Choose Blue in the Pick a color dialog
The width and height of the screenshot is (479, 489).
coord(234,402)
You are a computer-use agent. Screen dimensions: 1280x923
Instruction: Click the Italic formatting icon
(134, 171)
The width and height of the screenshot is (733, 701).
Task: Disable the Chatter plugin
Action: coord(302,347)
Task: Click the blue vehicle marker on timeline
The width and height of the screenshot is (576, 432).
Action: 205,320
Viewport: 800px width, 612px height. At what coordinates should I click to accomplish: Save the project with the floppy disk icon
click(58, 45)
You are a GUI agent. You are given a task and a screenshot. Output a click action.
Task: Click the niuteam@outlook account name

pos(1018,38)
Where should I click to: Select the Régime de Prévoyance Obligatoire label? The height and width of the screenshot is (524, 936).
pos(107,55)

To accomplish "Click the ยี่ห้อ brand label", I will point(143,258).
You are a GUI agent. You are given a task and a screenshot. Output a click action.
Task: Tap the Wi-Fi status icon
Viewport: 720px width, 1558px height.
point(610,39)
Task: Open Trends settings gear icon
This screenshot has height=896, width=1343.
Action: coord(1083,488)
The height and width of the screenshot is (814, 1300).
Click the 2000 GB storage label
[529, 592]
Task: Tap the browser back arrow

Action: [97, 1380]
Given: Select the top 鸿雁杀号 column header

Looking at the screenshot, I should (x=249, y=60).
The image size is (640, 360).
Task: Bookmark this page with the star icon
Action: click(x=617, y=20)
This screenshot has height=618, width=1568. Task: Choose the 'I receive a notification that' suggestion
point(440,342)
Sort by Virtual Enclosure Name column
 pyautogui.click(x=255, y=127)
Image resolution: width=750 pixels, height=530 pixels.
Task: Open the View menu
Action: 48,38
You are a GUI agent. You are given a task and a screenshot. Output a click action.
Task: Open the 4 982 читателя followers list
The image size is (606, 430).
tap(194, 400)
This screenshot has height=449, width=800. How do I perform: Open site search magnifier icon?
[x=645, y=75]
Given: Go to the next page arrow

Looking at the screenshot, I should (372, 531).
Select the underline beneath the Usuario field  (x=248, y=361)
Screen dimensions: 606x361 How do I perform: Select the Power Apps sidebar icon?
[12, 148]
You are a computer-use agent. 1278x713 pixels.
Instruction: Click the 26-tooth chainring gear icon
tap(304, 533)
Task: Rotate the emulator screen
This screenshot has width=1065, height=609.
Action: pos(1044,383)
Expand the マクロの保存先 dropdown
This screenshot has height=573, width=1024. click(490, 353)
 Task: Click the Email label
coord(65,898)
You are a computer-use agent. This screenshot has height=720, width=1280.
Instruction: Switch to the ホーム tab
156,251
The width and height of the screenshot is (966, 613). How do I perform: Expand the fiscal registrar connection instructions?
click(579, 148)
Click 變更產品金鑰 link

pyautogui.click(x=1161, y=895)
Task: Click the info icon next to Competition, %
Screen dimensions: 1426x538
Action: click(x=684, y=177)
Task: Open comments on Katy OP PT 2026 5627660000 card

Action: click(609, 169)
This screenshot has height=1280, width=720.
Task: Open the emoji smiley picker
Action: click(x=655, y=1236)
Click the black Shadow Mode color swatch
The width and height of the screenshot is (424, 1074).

▶ **AIM OF THE EXERCISE**:
Provide only the count of lines within the entries above that include the string "computer".

▶ **REPLY TO THE EXERCISE**:
3